● Listed records:
++++++

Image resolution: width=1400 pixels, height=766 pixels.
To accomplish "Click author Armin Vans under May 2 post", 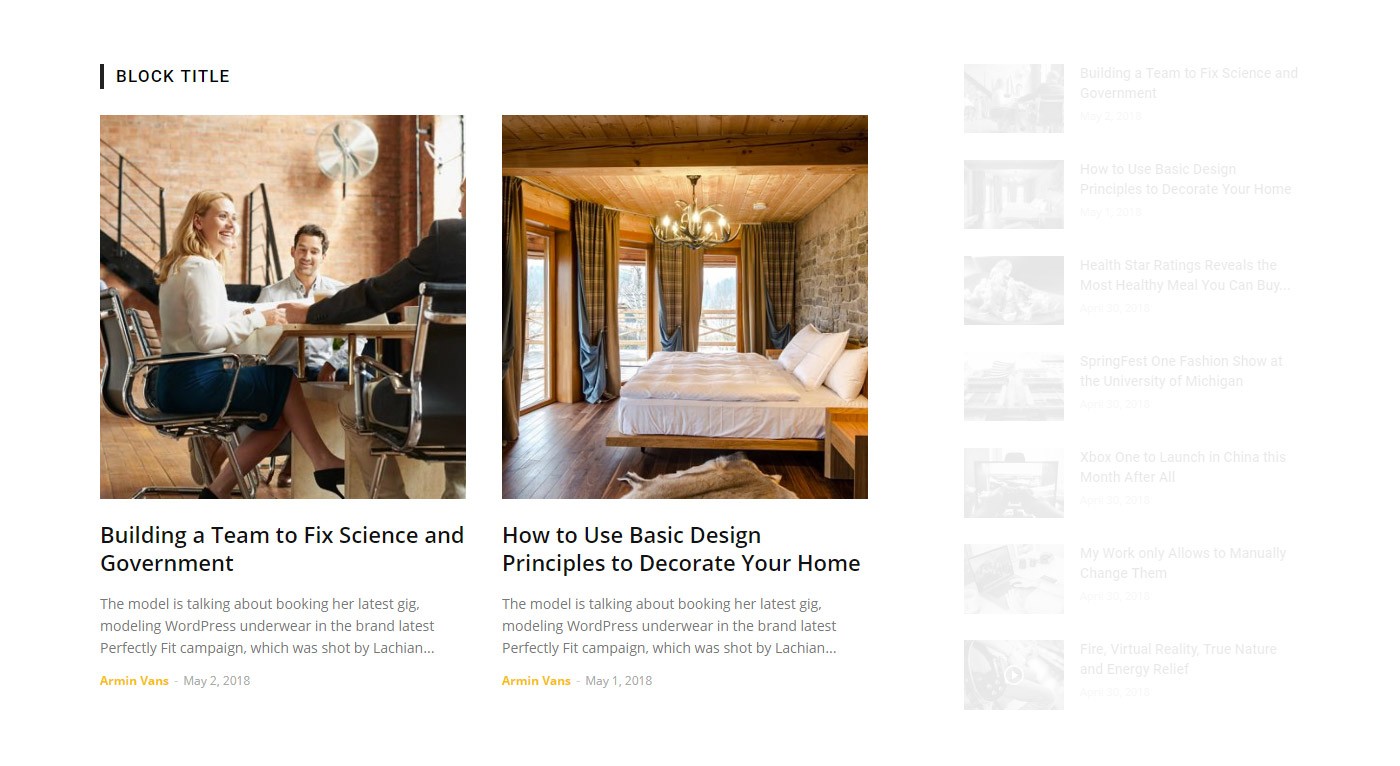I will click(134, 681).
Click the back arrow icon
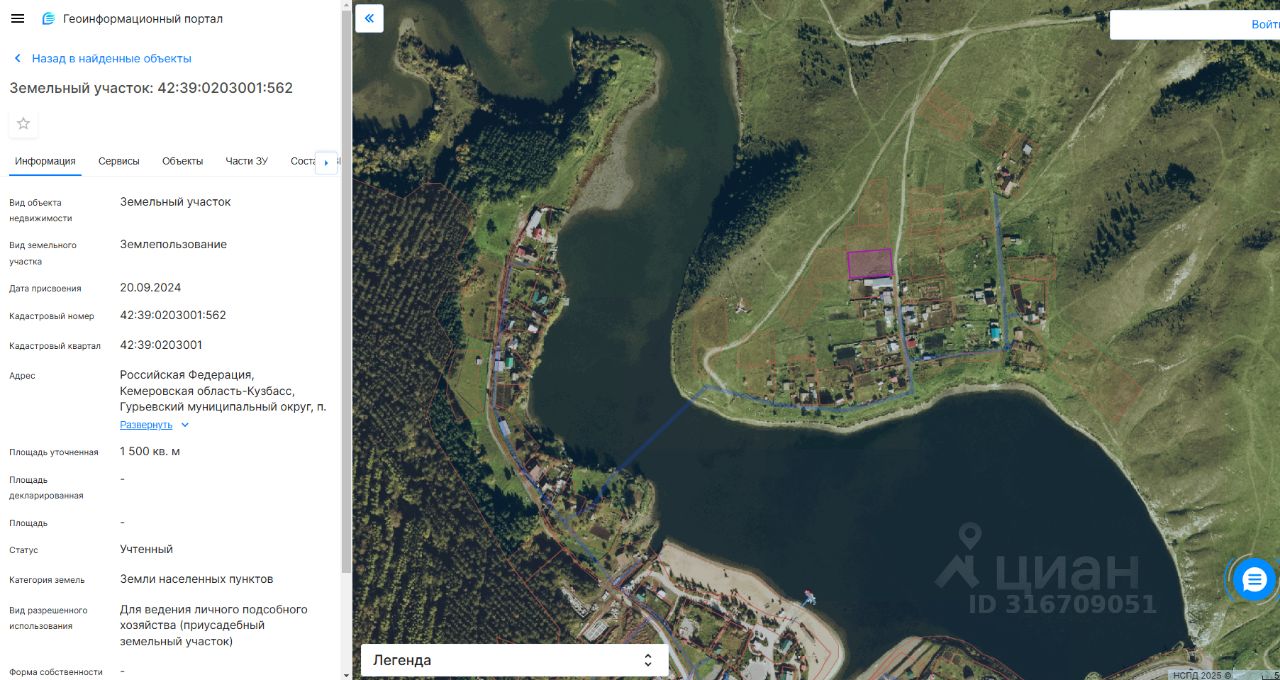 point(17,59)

++++++

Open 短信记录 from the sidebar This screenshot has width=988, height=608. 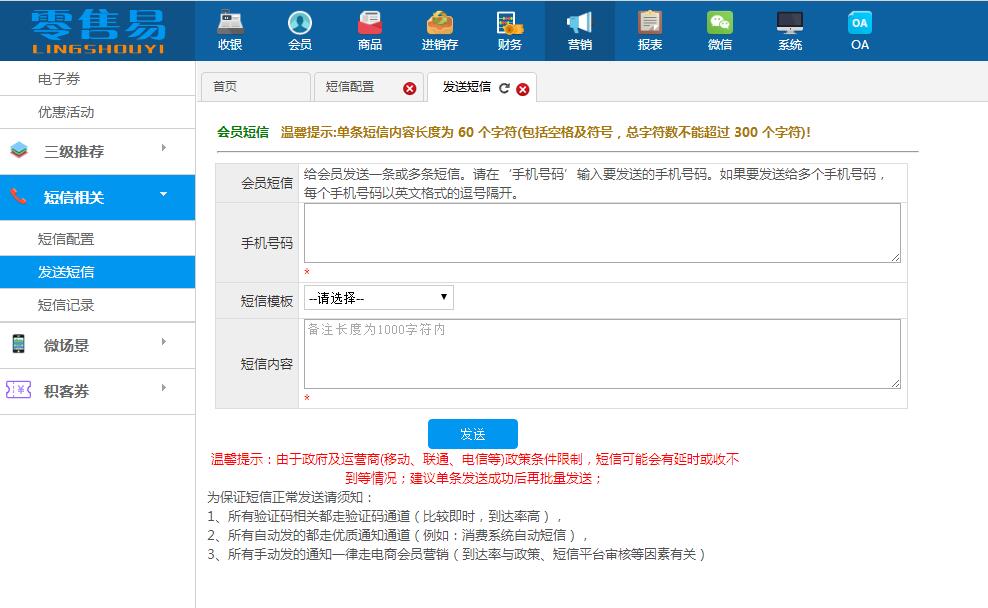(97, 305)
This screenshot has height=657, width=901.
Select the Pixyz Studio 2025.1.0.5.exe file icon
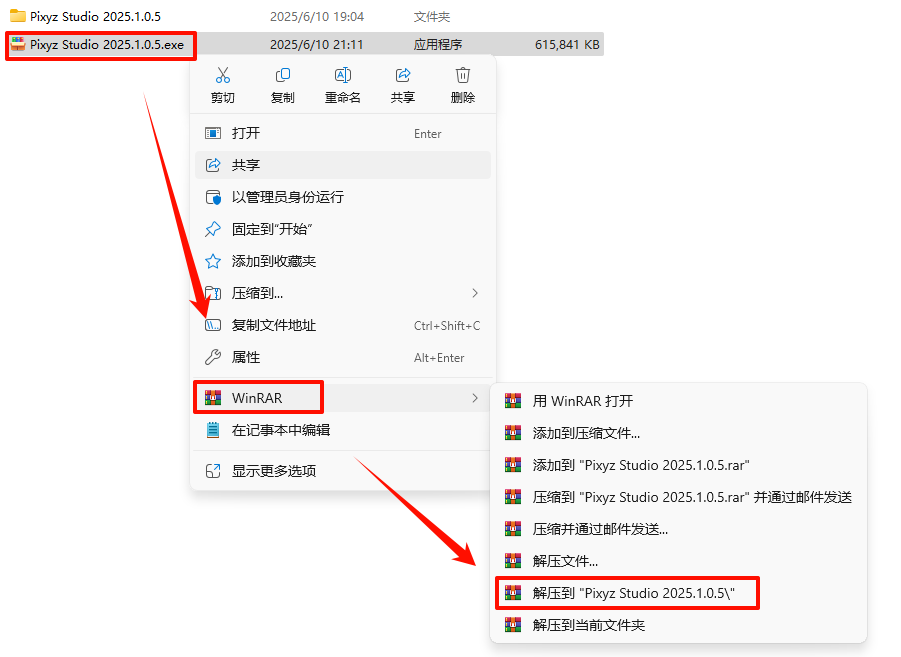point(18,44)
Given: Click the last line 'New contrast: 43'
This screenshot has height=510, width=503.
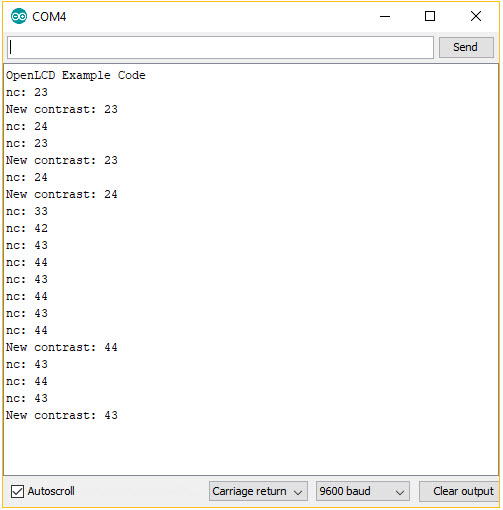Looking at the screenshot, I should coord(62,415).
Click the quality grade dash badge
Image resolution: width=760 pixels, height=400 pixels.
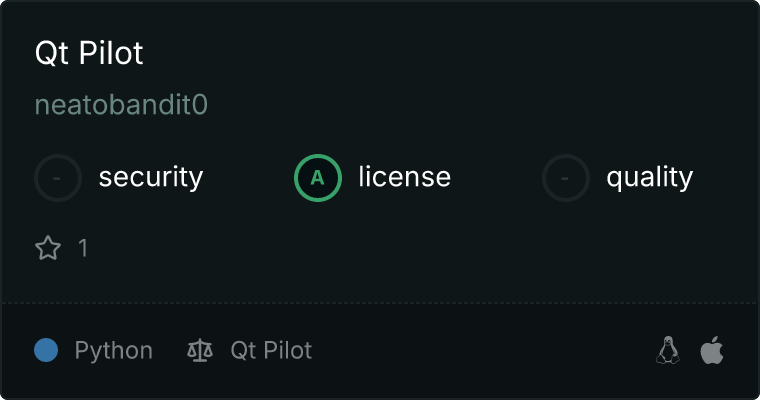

++++++

Please state how many lines in the listing contain the string "resolution", and give nothing besides that number.

2